Bonifacio a été le premier port à en installer une quinzaine dans une réserve naturelle à partir de 2021, grâce au plan de relance de l’État français. Pour près de 4 000 euros la journée, les superyachts peuvent profiter d’un cadre idyllique et plus sécurisé. Une formule qui plaît aux capitaines soucieux de se plier aux exigences des client·es. «C’est agréable pour l’équipage, je dors tranquille et les clients n’aiment pas du tout rester au port.

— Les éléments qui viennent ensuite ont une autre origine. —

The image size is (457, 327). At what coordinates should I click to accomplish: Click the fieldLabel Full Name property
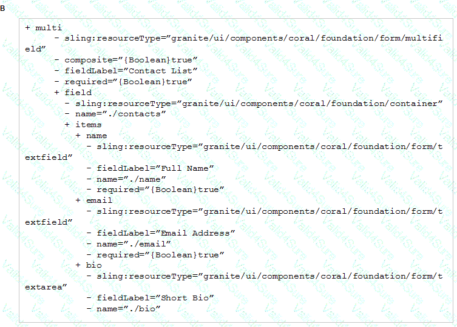click(155, 168)
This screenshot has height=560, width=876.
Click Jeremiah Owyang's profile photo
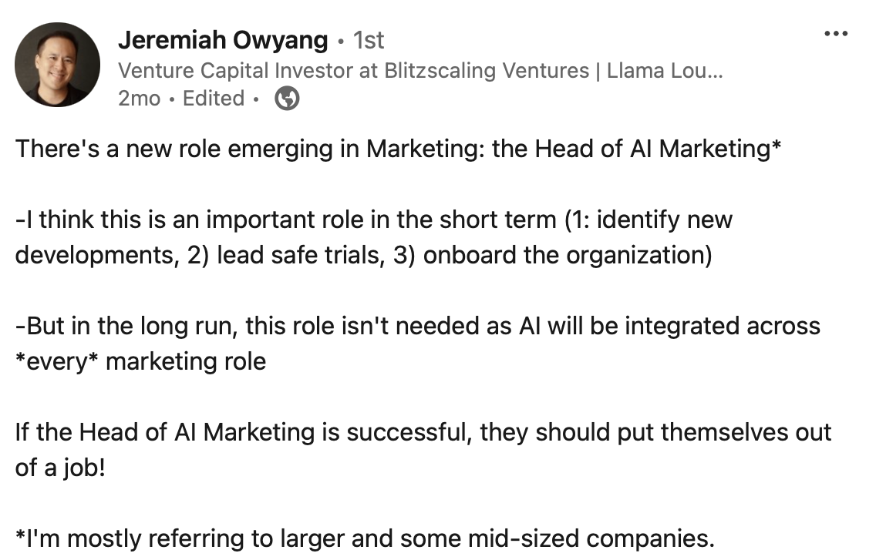(x=58, y=64)
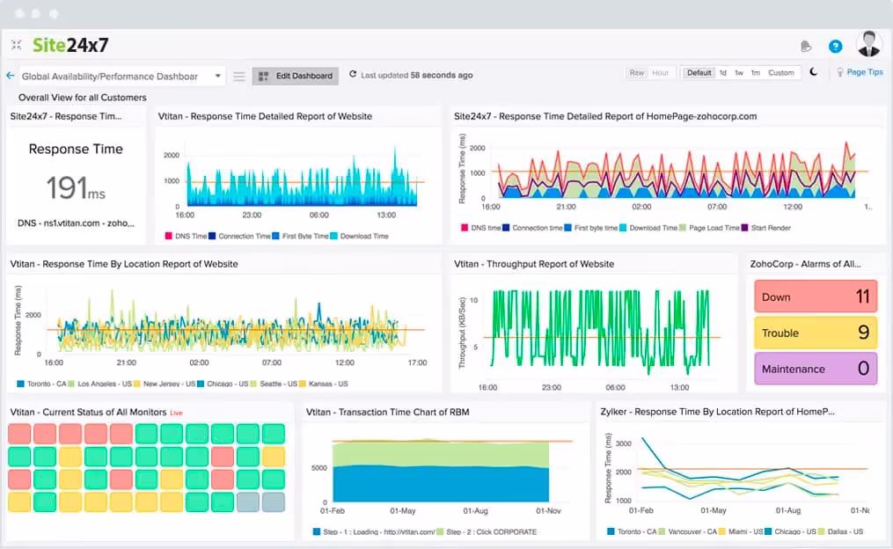Open the Global Availability/Performance Dashboard dropdown
The image size is (893, 549).
121,76
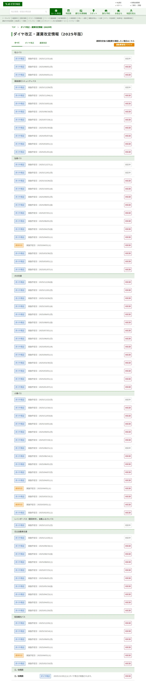Click 対応済 for 名士バス 2025/09/01 row
Image resolution: width=146 pixels, height=682 pixels.
(128, 67)
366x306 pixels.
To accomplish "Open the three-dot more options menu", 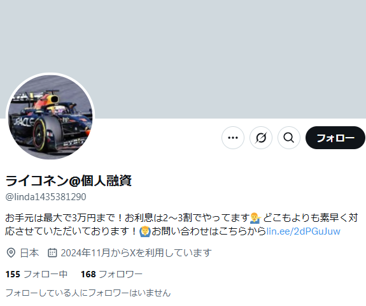I will [233, 138].
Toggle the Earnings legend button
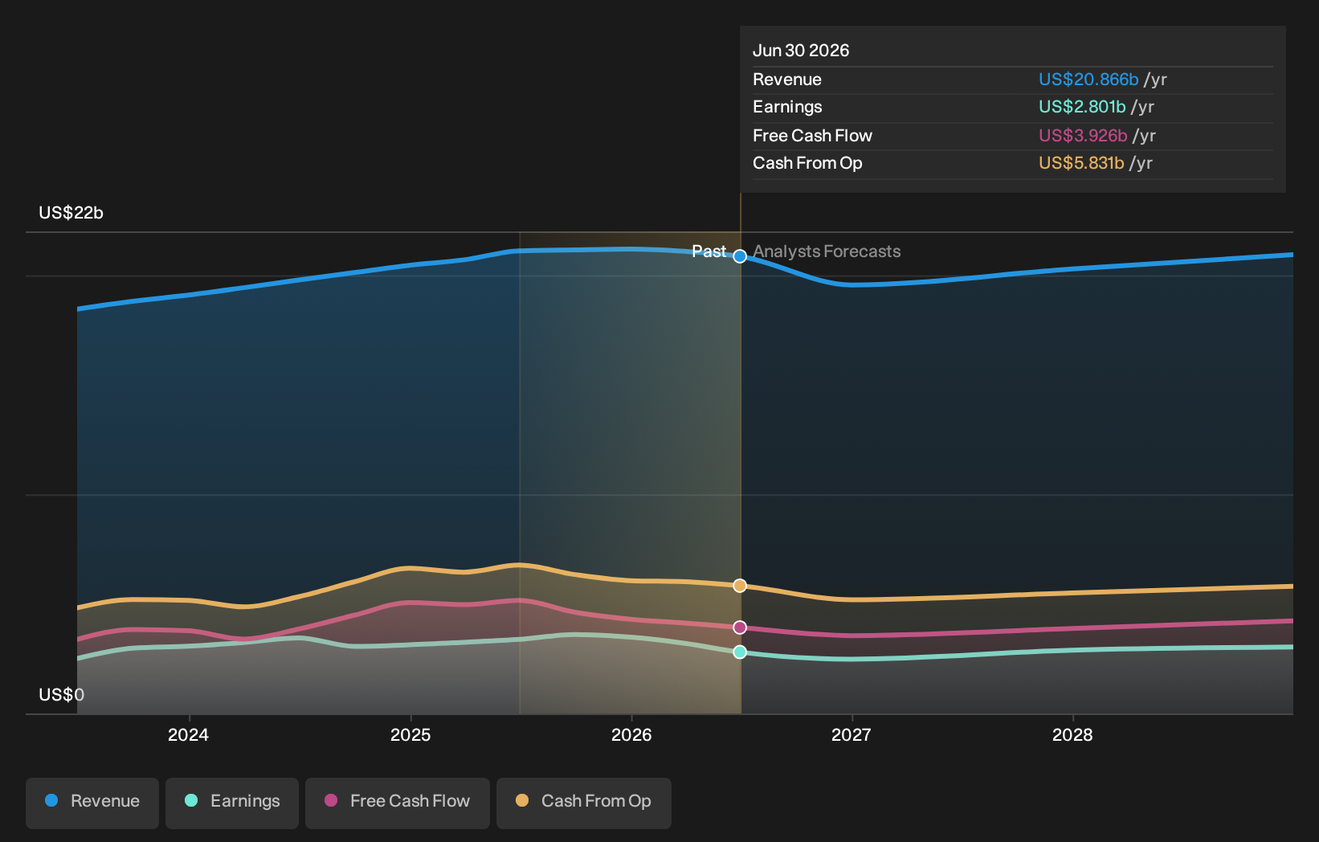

C’est la bonne alternative», assure l’un d’entre eux, au mouillage avec un bateau de 43 mètres.

De l’argent public pour permettre à des riches touristes de profiter d’espaces naturels ? L’idée a fait bondir nombre de citoyen·nes et d’associations environnementales. À Ajaccio (Corse-du-Sud), où la chambre de commerce et d’industrie (CCI Sud Corse) prévoyait l’installation de quatre coffres d’amarrage, le projet a connu une levée de boucliers.

Après consultations et oppositions, le chantier s’est finalement réduit en catimini à l’installation de deux grosses bouées blanches, tout juste inaugurées aux abords du port.

Des bouées d’amarrage ont été inaugurées cet été juste en face du port d’Ajaccio, en Corse. © Alban Leduc/Vert

Une aberration pour les associations, qui voient rarement des navires de plus de 24 mètres stationner dans le coin. «On se demande si ce n’est pas une façon d’étendre le port et d’attirer toujours plus de gros navires», s’interrogent les membres de Stop Croisières, qui se battent pour la suppression des activités nautiques polluantes aux abords de la ville.

Vantées pendant un temps comme la solution miracle et déployées sur la Côte d’Azur, les autres bouées d’amarrage prévues en Corse sont pour l’instant restées dans les cartons. Alors que le commerce des yachts croît d’environ 8% par an dans le monde, les acteurs économiques poussent pourtant pour que la Corse prenne sa part du gâteau.

Pour continuer à développer le marché des yachts tout en respectant l’environnement, les industriels misent alors sur une nouvelle solution : la replantation.

À Monaco, où s’est tenu il y a quelques jours le rendez-vous des acteurs du domaine, un quartier à destination d’une poignée d’ultrariches a grignoté près de six hectares sur la mer Méditerranée et des herbiers de posidonie. Les porteurs du projet considèrent avoir compensé la destruction en ayant replanté les banquettes plus loin.

Des plantations aux crédits carbones, en passant par les bouées d’amarrage, la posidonie devient ainsi l’objet d’un nouveau business.

Cet article a reçu le soutien du Journalismfund Europe.